The North Water (Longlisted for the 2016 Man Booker Prize)
Ian McGuire
(Scribner, 2016); Hbk, £14.99
Ian McGuire was born near Hull and studied in Manchester and Virginia, USA. The North Water is McGuire’s second novel; his first, Incredible Bodies, follows the career of a University Lecturer. He is currently Co-Director of Manchester University’s Centre for New Writing.
It might have been useful for McGuire to begin this novel with the epigraph, ‘abandon hope, all ye who enter here’. From the outset, it is unrelentingly dark, visceral and violent. The North Water is a tale about a Mid-Victorian whaling voyage made by the ship, The Volunteer, from a Yorkshire fishing port to the Arctic Sea. Due to the conniving plans of its owner, the fate of The Volunteer is sealed before it leaves port.
The novel is peopled by a motley collection of characters. The main protagonist is the ship’s surgeon, Patrick Sumner, a laudanum addict who was dishonourably discharged from military service in India. The Volunteer is his only hope in finding a job. Although Sumner is the main protagonist, he is a curiously unsympathetic character. There is only one truly likeable character in the novel, the otherworldly harpooner, Otto, who accurately predicts the fate of the team. The rest of the cast are either victims, characters on the make or evil personified, for example, Drax, a psychopath whose corporeal unpleasantness is dwelt on by the author just as much as his hideously violent crimes.

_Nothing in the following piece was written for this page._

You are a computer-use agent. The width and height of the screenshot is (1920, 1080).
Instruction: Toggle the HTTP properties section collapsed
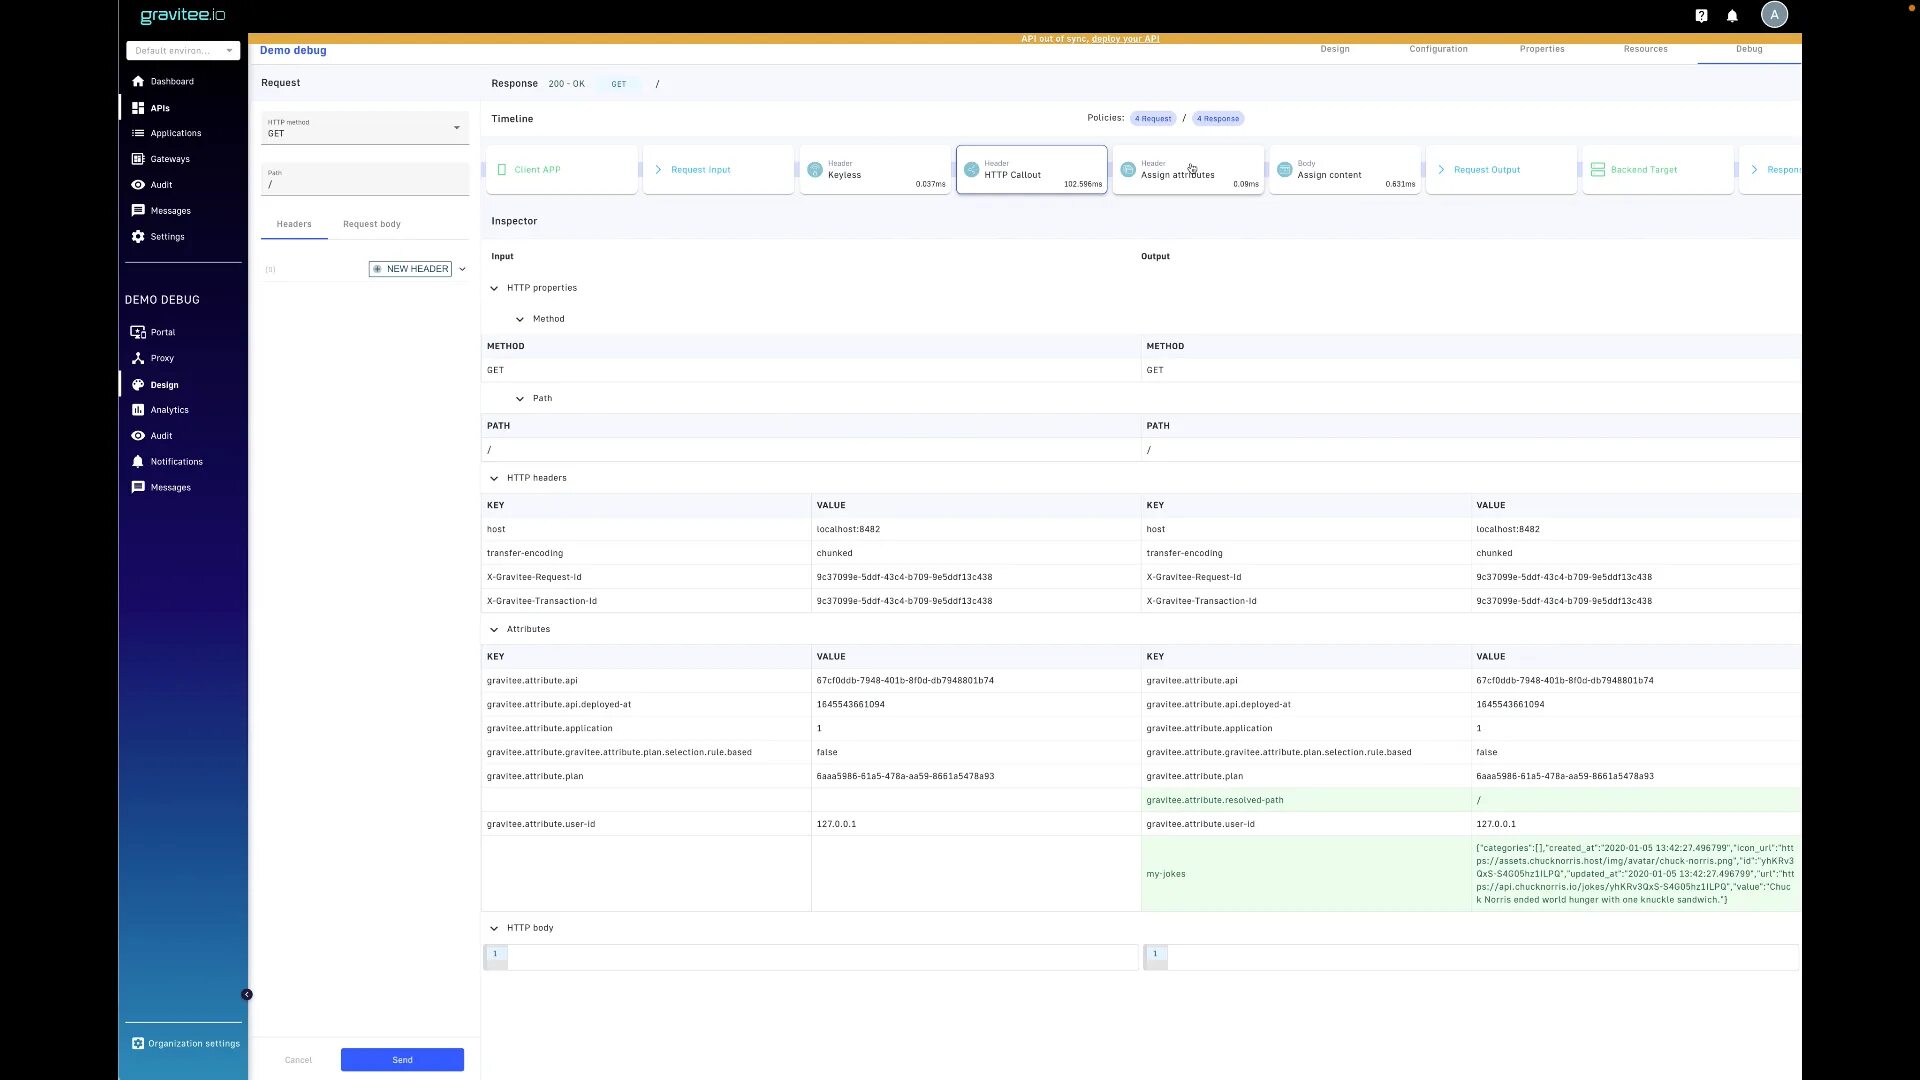click(x=495, y=287)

Each of his movements is considered and powerful, his body, stinking and rotund as it is, clagged and filthy in its folds and creases, possesses a ghastly voluptuousness nonetheless.
…
Drax hesitates a moment, then holds out his arm. The wound, high on the forearm near the elbow, half-hidden by hair and ink, is narrow but deep, and the site around it is severely swollen. The skin, when Sumner touches it, is tense and hot. An areola of green pus has gathered around and below the scabbing. And the scabbing itself is sticky and raw.
A feeling of inevitability about violence permeates the novel; as one horrible episode comes to a close, the reader can only be sure that there will be another one waiting to outdo the previous carnage.
The North Water’s language is also unconvincingly modern. Its ubiquitous swearing gets in the way of the narrative in that the swear words used in the novel seem more akin to the language of the present day than mid-Victorian seafarers, who would have used oaths, curses and blasphemy. In the excerpt below, Sumner is buying medicines from a pharmacy. His conversation with the pharmacist follows:
You think I’d trouble Baxter with shit like that?’ Sumner says. ’He’ll be troubled
when he sees this fucking bill. I know Baxter and he’s a tight-fisted cunt.
There are some errors in detail too. Baxter, the wealthy owner of the ship, is described (and here the author rather unsubtly appears to suggest that the character is homosexual), as wearing a lace trimmed coat. Even the most sumptuous Mid-Victorian male outerwear would not have been lace-trimmed.
One redeeming feature of the novel might lie in its portrayal of the Greenland Inuit people. Their knowledge and resourcefulness contrasts greatly with the haplessness and brutality of the shipwrecked seamen. But once again, the inevitable horror and violence of the novel reaches into their ordered world. Animals too are victims of pointless cruelty. Even if the modern reader can suspend their disgust at the whaling industry per se, the too numerous instances where wildlife and domestic animals suffer terrible injury and death seem suggest a gratuitousness. The aim of the novel seems not just to depict a heartless society, but to revel in it.
There seems to be a trend in historical fiction to depict in the most graphic detail the squalor of life as it was lived prior to our sanitised environment; for example, The Crimson Petal and the White by Michel Faber. But even in McGuire’s first novel, which is set in the present day, he wallows in the visceral and the mundane. His work seems to reflect a world-view that is entirely bereft of beauty or hope.